Pregnancy Nutrition Checklist
Of all the times in your life to pay attention to what you put in your mouth, pregnancy ranks as number one. That’s because mom’s nutrition during those nine months can have a huge impact on the baby she’s nourishing. “But you definitely shouldn’t think of it as ‘eating for two,’” warns nutritionist Tara Gidus, RD, author of Pregnancy Cooking & Nutrition for Dummies (Wiley 2012). “Eating too much will just result in unnecessary weight gain.” In your second and third trimesters you do need a few more calories, but only about 300 to 400 a day. So the key is to focus on food quality, not quantity. Here, what you need and what you need to skip:
- Leafy greens: These are a rich source of vital folate (essential for baby’s spinal cord development).
- Meat, poultry and fish: Not only are these foods a great source of protein, but also of iron. Because your blood volume increases during pregnancy, your iron needs increase too.
- Milk, cheese, yogurt: Dairy products will help you get the calcium you need in order to keep your own bones strong and help build your baby’s too.
- Salmon: This fish is high in Omega-3 fatty acids (good for baby’s brain development, plus helps mom avoid complications like pre-eclampsia and high blood pressure) and low in mercury.
- Egg yolks: If you insist on egg-white omelets you’ll miss out on a nutrient called choline that’s found in the yolks. And choline helps with your baby’s neural tube and brain development.
- Prenatal vitamins: Step up from a basic multivitamin to one of these specially formulated supplements to ensure that you’re getting adequate amounts of all the essential pregnancy nutrients every day (even on the days when morning sickness keeps you from eating a healthy diet).

> Available data:
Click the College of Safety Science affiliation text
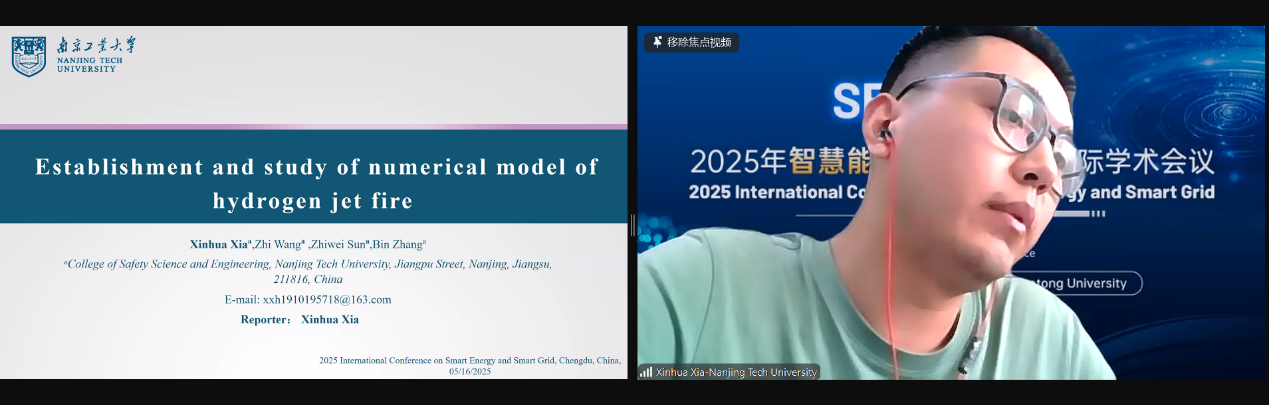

--

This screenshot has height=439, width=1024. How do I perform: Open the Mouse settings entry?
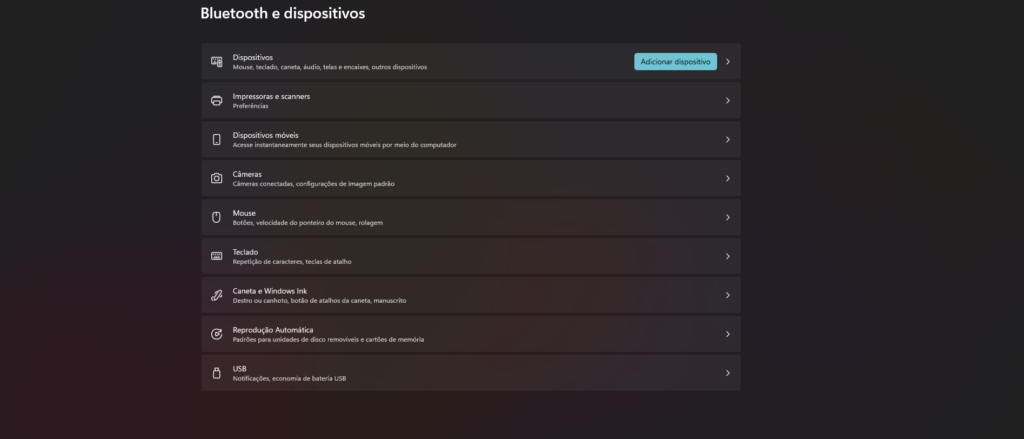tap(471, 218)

==

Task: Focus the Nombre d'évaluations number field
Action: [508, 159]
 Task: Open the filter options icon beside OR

> Activity list:
[A] Decide whether each statement agrees with the pregnancy nutrition checklist: (i) in the second and third trimesters, extra calorie needs come to about 300 to 400 a day; (ii) salmon is high in mercury; (iii) dairy products are named as a source of iron. Answer yes or no for each and quote the deciding words from the checklist.
[B] Rewrite the pregnancy nutrition checklist from "- Egg yolks: If" up to and including "a healthy diet).", and swap "egg-white omelets" for "scrambled egg whites".

> Task solutions:
[A]
(i) Yes: "only about 300 to 400 a day"
(ii) No: "and low in mercury"
(iii) No: "Dairy products will help you get the calcium you need"

[B]
- Egg yolks: If you insist on scrambled egg whites you’ll miss out on a nutrient called choline that’s found in the yolks. And choline helps with your baby’s neural tube and brain development.
- Prenatal vitamins: Step up from a basic multivitamin to one of these specially formulated supplements to ensure that you’re getting adequate amounts of all the essential pregnancy nutrients every day (even on the days when morning sickness keeps you from eating a healthy diet).